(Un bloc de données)
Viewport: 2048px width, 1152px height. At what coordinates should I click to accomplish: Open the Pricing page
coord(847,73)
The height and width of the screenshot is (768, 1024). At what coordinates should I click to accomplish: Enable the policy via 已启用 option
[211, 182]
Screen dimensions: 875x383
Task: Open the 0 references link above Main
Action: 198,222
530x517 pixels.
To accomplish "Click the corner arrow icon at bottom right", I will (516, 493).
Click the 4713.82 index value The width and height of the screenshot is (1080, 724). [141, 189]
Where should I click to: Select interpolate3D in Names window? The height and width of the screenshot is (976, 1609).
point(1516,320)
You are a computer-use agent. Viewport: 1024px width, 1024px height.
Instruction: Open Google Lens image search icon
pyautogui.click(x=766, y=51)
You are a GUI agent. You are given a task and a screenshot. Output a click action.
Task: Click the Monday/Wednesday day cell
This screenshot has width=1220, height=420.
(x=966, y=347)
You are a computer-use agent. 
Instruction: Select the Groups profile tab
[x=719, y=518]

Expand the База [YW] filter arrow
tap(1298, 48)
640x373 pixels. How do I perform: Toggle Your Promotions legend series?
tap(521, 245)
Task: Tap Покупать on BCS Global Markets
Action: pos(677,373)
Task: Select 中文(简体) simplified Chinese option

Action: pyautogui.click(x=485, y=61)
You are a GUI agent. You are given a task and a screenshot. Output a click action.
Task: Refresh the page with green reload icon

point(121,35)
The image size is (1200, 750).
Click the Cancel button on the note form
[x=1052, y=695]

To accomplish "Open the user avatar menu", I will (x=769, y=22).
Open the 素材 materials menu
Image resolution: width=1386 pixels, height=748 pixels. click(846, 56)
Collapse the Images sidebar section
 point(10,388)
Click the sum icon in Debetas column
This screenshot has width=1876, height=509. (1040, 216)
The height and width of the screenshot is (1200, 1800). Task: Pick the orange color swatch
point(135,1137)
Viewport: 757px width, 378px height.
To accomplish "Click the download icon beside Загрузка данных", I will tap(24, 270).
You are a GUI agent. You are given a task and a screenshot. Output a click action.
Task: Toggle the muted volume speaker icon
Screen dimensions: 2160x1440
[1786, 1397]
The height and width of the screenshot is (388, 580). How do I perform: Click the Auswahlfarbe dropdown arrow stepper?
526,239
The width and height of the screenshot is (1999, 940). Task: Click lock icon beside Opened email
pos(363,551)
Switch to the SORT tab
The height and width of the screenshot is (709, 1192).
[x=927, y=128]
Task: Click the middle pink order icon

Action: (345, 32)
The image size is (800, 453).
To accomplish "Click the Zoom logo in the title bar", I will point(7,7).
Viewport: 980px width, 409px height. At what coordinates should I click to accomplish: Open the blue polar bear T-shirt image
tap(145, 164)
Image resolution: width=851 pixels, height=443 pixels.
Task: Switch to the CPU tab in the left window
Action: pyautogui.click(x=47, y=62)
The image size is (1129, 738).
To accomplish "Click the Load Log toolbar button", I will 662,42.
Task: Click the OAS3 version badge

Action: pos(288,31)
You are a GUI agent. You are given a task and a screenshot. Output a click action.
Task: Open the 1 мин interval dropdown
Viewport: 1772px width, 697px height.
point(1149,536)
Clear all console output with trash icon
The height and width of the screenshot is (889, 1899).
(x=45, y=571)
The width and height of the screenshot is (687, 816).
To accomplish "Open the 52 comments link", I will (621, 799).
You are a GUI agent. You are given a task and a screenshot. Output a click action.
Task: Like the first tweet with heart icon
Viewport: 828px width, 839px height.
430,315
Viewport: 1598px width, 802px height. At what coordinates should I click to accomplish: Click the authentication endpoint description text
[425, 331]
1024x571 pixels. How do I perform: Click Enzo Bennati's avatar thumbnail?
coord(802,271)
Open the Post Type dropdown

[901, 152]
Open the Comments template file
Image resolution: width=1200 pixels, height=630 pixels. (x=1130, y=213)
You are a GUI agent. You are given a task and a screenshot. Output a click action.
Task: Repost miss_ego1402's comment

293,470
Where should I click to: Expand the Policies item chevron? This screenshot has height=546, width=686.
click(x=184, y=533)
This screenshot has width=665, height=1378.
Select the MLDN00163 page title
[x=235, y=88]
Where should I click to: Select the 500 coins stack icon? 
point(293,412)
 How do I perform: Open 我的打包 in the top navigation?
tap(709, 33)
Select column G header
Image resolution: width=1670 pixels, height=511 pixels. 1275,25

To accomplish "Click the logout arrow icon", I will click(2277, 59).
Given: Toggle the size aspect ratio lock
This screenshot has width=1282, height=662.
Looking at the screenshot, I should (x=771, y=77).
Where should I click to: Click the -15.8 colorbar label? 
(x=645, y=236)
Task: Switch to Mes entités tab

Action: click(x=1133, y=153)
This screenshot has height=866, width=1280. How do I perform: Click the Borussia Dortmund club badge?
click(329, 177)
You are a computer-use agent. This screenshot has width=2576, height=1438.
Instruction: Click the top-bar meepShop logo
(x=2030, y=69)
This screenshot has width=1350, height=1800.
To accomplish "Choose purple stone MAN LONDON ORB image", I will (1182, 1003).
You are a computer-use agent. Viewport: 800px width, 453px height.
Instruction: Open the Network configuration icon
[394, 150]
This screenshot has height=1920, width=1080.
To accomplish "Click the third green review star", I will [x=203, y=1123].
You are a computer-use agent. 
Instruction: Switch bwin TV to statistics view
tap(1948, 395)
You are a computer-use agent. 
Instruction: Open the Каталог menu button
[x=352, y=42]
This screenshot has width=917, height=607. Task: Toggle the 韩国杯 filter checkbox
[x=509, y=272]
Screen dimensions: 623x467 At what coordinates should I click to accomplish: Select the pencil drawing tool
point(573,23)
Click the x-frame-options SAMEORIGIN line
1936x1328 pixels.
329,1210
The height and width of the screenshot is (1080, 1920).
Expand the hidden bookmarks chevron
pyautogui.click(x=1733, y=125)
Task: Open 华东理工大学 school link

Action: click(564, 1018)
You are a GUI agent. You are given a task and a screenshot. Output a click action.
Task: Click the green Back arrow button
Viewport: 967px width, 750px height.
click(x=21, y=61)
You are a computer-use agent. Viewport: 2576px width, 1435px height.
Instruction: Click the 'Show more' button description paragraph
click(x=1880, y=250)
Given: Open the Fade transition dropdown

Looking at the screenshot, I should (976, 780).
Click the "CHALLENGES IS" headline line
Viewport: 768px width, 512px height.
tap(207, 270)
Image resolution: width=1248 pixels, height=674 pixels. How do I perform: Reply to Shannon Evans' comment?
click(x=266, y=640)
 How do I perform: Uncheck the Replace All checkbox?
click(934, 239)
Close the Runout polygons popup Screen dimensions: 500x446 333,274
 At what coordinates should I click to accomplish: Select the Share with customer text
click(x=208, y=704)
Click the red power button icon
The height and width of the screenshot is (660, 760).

▸ ÉNONCÉ ÉCRIT: Citez sans la moindre modification tout ce qui va de la ligne contenant « The height and width of the screenshot is (1200, 1800). » jusqu'à la ligne contenant « will tap(24, 270). », ces deux lignes comprises.

▸ RÉPONSE À L'EXERCICE:
The height and width of the screenshot is (1200, 1800). Task: Pick the orange color swatch
point(135,1137)
Viewport: 757px width, 378px height.
To accomplish "Click the download icon beside Загрузка данных", I will tap(24, 270).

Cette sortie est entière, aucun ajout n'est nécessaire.